Cesare Orler: A me sono piaciuti molto Andreas Angelidakis con le sue Lego-rovine Post Ruins, la fontana cinetica di Belu-Simion-Fainaru e il virtual sesso 2.0 di Paul McCarthy.

Michele Ciolino: Venendo alla fiera, mi sono emozionato incontrando lo Street Artist JR alla Galleria Perrotin davanti alle foto della sua installazione al Louvre, e tu?

Cesare Orler: Era la mia prima esperienza ad Art Basel e devo ammettere che non mi aspettavo tanti stand e tante opere museali.

Cesare Orler, Michele Ciolino
Cesare Orler, Michele Ciolino

Michele Ciolino: Art Basel è la più importante fiera al mondo, un’esposizione commerciale attesa da collezionisti, dealer e musei che accorrono per arricchire le loro raccolte.

Cesare Orler: Ho visto tanta arte moderna ma poca contemporanea. Mi sarei aspettato più artisti emergenti.

Michele Ciolino: In tempi di crisi, anche i grandi collezionisti richiedono più certezze e i galleristi puntano prevalentemente su nomi affermati con un mercato solido.

Cesare Orler: Non ho trovato molto interesse per i trend italiani come la pop art, l’optical art e il ritorno al figurativo (eccetto Morandi).

Michele Ciolino: È vero. Nel mercato internazionale prevalgono sempre gli americani del ‘900 (Pop, Action Painting, Minimal Art e Conceptual Art) e negli ultimi anni esponenti di paesi culturalmente emergenti quali l’Africa, la Cina e l’India (El Anatsui, Ai Weiwei, Anish Kapoor).

Cesare Orler: Mancava persino de Chirico che ad Arte Fiera di Bologna spopolava. Gli artisti italiani presenti che riescono sempre ad attrarre i collezionisti esteri sono Boetti, Kounellis, Melotti, Penone, l’arte povera in generale e la triade delle meraviglie Fontana-Burri-Manzoni.
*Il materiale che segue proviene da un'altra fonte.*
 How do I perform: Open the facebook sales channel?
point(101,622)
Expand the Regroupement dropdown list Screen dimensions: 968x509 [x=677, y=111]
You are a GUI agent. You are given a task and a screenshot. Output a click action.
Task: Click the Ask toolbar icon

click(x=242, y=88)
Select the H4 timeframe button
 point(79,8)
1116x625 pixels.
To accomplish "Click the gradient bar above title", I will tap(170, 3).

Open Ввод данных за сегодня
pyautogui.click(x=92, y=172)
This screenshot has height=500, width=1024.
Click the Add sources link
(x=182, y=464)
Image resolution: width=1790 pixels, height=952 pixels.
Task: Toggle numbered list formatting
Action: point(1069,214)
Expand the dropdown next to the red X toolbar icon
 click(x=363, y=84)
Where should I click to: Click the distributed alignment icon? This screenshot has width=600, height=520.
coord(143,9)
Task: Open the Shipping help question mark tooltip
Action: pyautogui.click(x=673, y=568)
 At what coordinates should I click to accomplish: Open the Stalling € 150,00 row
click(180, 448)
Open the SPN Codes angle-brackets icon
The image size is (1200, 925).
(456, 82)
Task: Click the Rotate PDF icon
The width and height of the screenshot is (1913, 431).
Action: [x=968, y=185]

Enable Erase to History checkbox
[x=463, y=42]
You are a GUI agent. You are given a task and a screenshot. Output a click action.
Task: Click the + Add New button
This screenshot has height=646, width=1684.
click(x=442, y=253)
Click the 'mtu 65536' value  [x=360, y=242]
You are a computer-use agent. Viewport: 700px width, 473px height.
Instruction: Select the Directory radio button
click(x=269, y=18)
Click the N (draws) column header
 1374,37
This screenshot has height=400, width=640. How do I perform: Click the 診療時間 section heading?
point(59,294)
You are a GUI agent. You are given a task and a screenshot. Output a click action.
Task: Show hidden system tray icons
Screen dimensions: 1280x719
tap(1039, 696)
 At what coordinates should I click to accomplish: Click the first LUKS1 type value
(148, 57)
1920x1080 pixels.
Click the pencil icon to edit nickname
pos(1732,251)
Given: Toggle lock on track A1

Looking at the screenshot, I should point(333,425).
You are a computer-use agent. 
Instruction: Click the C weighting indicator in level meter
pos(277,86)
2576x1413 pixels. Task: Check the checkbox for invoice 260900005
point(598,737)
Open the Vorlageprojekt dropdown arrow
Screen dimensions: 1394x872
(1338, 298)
OGGI NEL MERCATO INTERNAZIONALE
PREVALGONO AUTORI AMERICANI
DEL ’900 E DEI PAESI EMERGENTI

 

Michele Ciolino: E non è finita, in città sono imperdibili la Fondazione Beyeler, la Kunsthalle, il Kunstmuseum e il Museo Tinguely sia perché sono edifici realizzati da grandi architetti sia per le mostre tematiche che ospitano. Il mio Oscar è per Rebecca Horn al Museo Tinguely. I suoi lavori più poetici come le valigie volanti, i termometri d’amore e le scarpe danzanti dialogano con le macchine inutili del maestro svizzero, evocando la spiritualità e svelando un animo sensibile che ambisce al sublime.

Cesare Orler : Io sono stato stregato dalla personale di Rudolf Stingel alla Fondazione Beyeler. Il tappeto arancione non disdegna carezze, gli arazzi dipinti illudono l’occhio e quello argentato non permette di allontanarti senza esserti rivelato e specchiato senza filtri, lì ho inciso il mio nome.

Michele Ciolino: Io ho scolpito un cuore e, come mi ha insegnato Jan Fabre, le parole catartiche: W l’arte, W l’arte, W l’arte.